Material for the task →
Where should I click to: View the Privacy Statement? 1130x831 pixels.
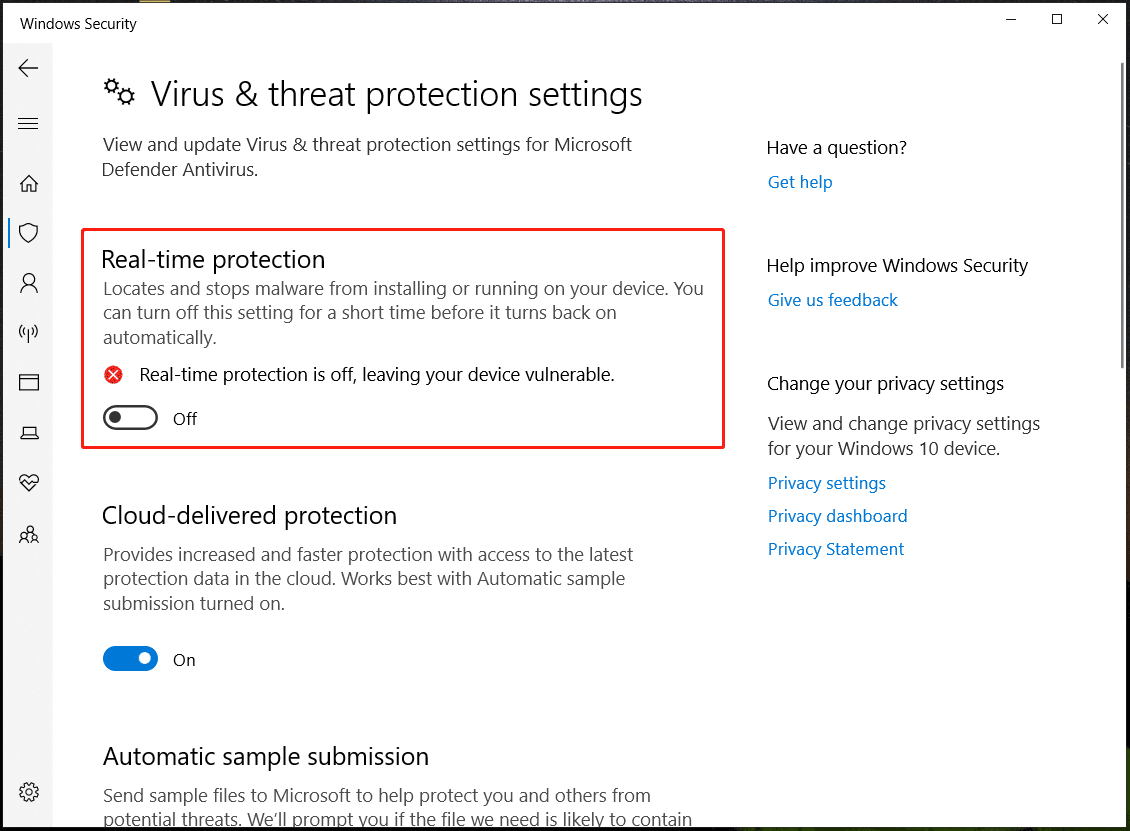835,548

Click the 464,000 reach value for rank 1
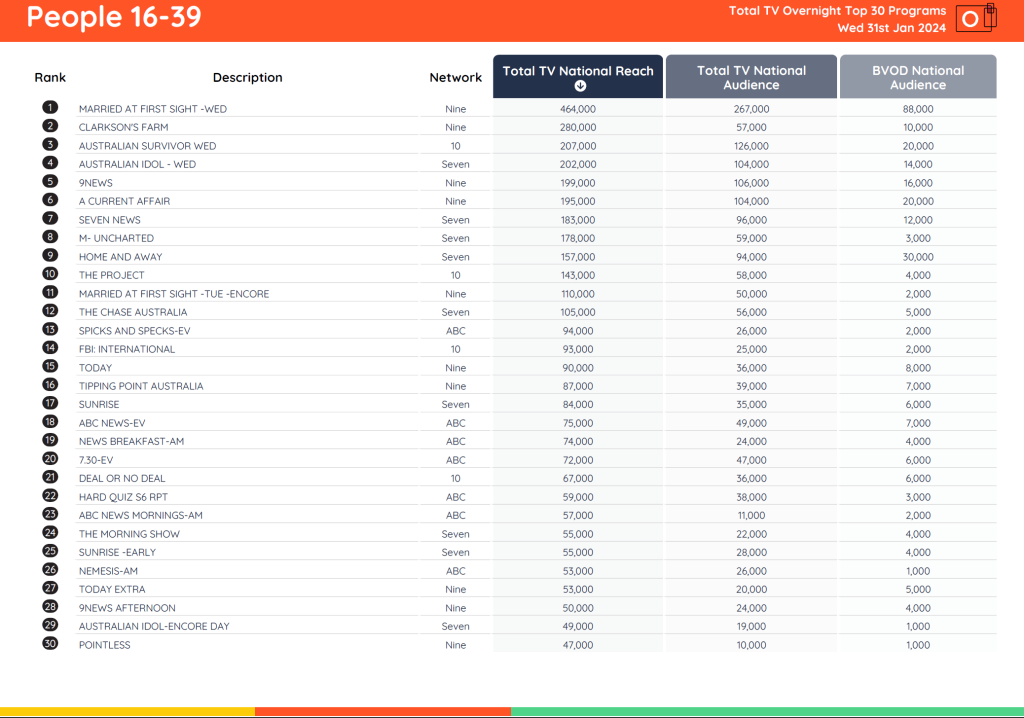click(x=577, y=109)
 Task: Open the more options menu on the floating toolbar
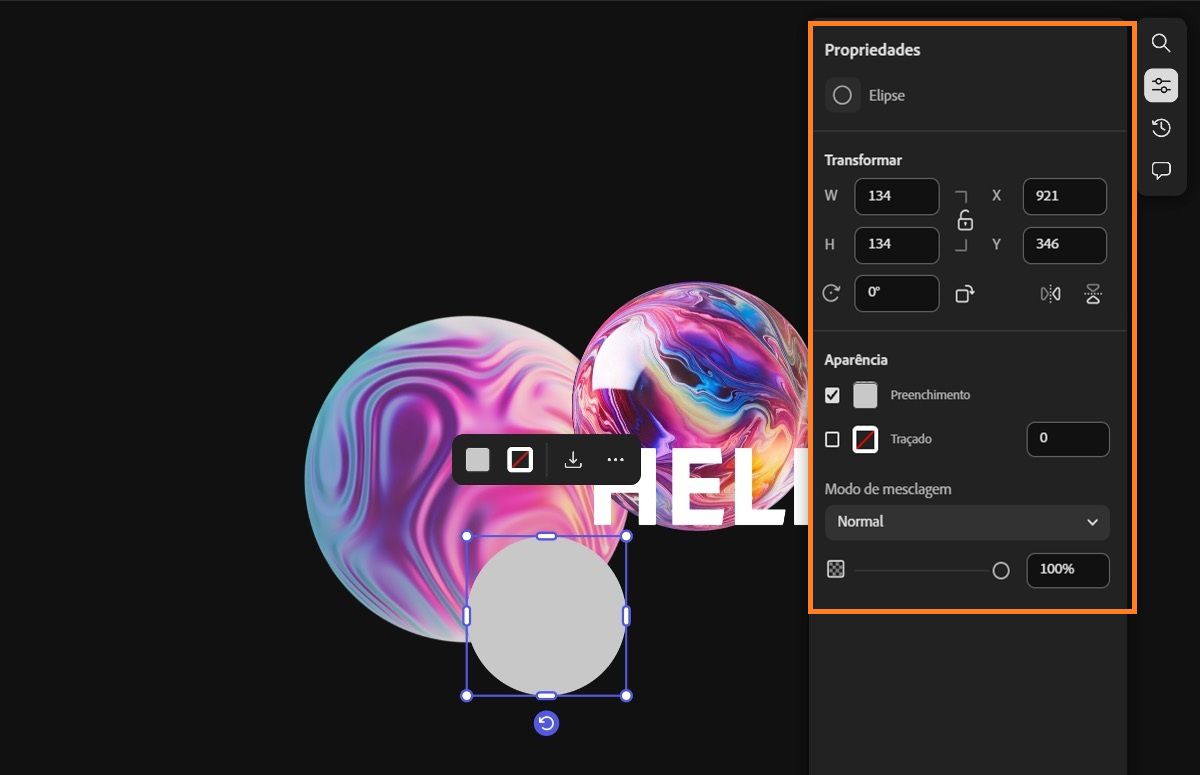click(615, 459)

Your task →
Your copy of the entries should be exact and free of pictures.

Expected output →
Where should I click to: View the Privacy Statement? 1130x831 pixels.
835,548

Click the 464,000 reach value for rank 1
click(x=577, y=109)
 Task: Open the more options menu on the floating toolbar
click(615, 459)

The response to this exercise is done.